Items from a dataset:
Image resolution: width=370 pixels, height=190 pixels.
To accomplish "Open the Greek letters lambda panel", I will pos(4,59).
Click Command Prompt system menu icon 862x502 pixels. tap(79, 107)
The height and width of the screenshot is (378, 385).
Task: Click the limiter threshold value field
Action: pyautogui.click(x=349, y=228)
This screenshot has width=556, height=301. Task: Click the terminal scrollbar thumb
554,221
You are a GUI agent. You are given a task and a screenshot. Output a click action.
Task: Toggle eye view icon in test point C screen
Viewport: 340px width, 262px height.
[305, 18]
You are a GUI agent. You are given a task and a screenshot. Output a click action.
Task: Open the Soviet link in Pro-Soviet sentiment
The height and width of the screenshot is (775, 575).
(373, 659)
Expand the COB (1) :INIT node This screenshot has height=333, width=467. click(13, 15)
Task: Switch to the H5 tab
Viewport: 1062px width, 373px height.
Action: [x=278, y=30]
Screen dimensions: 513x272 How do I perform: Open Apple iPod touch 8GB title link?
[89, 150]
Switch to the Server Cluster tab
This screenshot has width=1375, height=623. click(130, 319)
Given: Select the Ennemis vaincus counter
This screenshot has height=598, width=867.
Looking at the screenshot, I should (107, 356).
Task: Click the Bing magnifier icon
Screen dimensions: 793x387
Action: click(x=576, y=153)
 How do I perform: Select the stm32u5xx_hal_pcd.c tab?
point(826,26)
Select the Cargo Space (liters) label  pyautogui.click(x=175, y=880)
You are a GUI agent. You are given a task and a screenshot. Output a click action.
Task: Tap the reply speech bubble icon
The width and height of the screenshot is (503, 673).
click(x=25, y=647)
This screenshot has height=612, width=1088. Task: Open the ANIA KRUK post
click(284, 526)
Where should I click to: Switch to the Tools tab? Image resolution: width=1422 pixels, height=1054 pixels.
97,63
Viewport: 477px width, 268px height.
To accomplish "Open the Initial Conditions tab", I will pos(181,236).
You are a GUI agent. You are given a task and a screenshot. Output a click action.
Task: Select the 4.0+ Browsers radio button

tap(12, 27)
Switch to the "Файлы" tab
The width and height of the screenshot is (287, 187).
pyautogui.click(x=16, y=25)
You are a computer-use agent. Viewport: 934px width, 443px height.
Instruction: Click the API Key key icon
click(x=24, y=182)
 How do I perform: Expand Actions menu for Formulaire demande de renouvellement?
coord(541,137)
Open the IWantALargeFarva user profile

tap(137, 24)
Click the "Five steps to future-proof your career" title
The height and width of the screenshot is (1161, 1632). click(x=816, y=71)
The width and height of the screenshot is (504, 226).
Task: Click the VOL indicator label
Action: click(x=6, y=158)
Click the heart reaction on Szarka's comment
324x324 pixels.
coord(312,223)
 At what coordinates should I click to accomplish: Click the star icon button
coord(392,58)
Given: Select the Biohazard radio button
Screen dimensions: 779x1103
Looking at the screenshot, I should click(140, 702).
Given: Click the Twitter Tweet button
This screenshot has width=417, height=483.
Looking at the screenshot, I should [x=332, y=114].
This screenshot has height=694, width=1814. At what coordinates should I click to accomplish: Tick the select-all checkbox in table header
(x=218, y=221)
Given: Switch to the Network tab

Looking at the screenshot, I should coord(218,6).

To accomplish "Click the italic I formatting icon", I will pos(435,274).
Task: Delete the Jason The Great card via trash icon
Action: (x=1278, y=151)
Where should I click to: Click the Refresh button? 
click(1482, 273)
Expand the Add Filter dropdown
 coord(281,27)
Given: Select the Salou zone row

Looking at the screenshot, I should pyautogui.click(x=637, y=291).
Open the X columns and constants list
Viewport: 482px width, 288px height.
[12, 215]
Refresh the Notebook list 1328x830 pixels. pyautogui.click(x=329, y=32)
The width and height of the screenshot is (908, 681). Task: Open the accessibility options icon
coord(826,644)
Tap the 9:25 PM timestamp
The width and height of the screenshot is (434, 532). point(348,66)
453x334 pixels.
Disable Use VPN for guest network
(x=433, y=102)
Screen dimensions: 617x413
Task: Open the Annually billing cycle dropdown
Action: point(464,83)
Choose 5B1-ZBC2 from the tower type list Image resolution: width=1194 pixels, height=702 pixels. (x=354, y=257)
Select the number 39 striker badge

TASK REQUIREMENTS: A complete and exact reproduction of the data is needed.

COMPLETED EXERCISE:
Image resolution: width=370 pixels, height=190 pixels.
To accomplish "Open the Greek letters lambda panel", I will pos(4,59).
Click Command Prompt system menu icon 862x502 pixels. tap(79, 107)
The height and width of the screenshot is (378, 385).
Task: Click the limiter threshold value field
Action: pyautogui.click(x=349, y=228)
This screenshot has width=556, height=301. Task: Click the terminal scrollbar thumb
554,221
You are a GUI agent. You are given a task and a screenshot. Output a click action.
Task: Toggle eye view icon in test point C screen
Viewport: 340px width, 262px height.
[305, 18]
You are a GUI agent. You are given a task and a screenshot. Output a click action.
Task: Open the Soviet link in Pro-Soviet sentiment
The height and width of the screenshot is (775, 575).
(373, 659)
Expand the COB (1) :INIT node This screenshot has height=333, width=467. click(13, 15)
Task: Switch to the H5 tab
Viewport: 1062px width, 373px height.
Action: [x=278, y=30]
Screen dimensions: 513x272 How do I perform: Open Apple iPod touch 8GB title link?
[89, 150]
Switch to the Server Cluster tab
This screenshot has width=1375, height=623. click(130, 319)
Given: Select the Ennemis vaincus counter
This screenshot has height=598, width=867.
Looking at the screenshot, I should (107, 356).
Task: Click the Bing magnifier icon
Screen dimensions: 793x387
Action: click(x=576, y=153)
 How do I perform: Select the stm32u5xx_hal_pcd.c tab?
point(826,26)
Select the Cargo Space (liters) label  pyautogui.click(x=175, y=880)
You are a GUI agent. You are given a task and a screenshot. Output a click action.
Task: Tap the reply speech bubble icon
The width and height of the screenshot is (503, 673).
click(x=25, y=647)
This screenshot has height=612, width=1088. Task: Open the ANIA KRUK post
click(284, 526)
Where should I click to: Switch to the Tools tab? Image resolution: width=1422 pixels, height=1054 pixels.
97,63
Viewport: 477px width, 268px height.
To accomplish "Open the Initial Conditions tab", I will pos(181,236).
You are a GUI agent. You are given a task and a screenshot. Output a click action.
Task: Select the 4.0+ Browsers radio button

tap(12, 27)
Switch to the "Файлы" tab
The width and height of the screenshot is (287, 187).
pyautogui.click(x=16, y=25)
You are a computer-use agent. Viewport: 934px width, 443px height.
Instruction: Click the API Key key icon
click(x=24, y=182)
 How do I perform: Expand Actions menu for Formulaire demande de renouvellement?
coord(541,137)
Open the IWantALargeFarva user profile

tap(137, 24)
Click the "Five steps to future-proof your career" title
The height and width of the screenshot is (1161, 1632). click(x=816, y=71)
The width and height of the screenshot is (504, 226).
Task: Click the VOL indicator label
Action: click(x=6, y=158)
Click the heart reaction on Szarka's comment
324x324 pixels.
coord(312,223)
 At what coordinates should I click to accomplish: Click the star icon button
coord(392,58)
Given: Select the Biohazard radio button
Screen dimensions: 779x1103
Looking at the screenshot, I should click(140, 702).
Given: Click the Twitter Tweet button
This screenshot has width=417, height=483.
Looking at the screenshot, I should [x=332, y=114].
This screenshot has height=694, width=1814. At what coordinates should I click to accomplish: Tick the select-all checkbox in table header
(x=218, y=221)
Given: Switch to the Network tab

Looking at the screenshot, I should coord(218,6).

To accomplish "Click the italic I formatting icon", I will pos(435,274).
Task: Delete the Jason The Great card via trash icon
Action: (x=1278, y=151)
Where should I click to: Click the Refresh button? 
click(1482, 273)
Expand the Add Filter dropdown
 coord(281,27)
Given: Select the Salou zone row

Looking at the screenshot, I should pyautogui.click(x=637, y=291).
Open the X columns and constants list
Viewport: 482px width, 288px height.
[12, 215]
Refresh the Notebook list 1328x830 pixels. pyautogui.click(x=329, y=32)
The width and height of the screenshot is (908, 681). Task: Open the accessibility options icon
coord(826,644)
Tap the 9:25 PM timestamp
The width and height of the screenshot is (434, 532). point(348,66)
453x334 pixels.
Disable Use VPN for guest network
(x=433, y=102)
Screen dimensions: 617x413
Task: Open the Annually billing cycle dropdown
Action: point(464,83)
Choose 5B1-ZBC2 from the tower type list Image resolution: width=1194 pixels, height=702 pixels. (x=354, y=257)
Select the number 39 striker badge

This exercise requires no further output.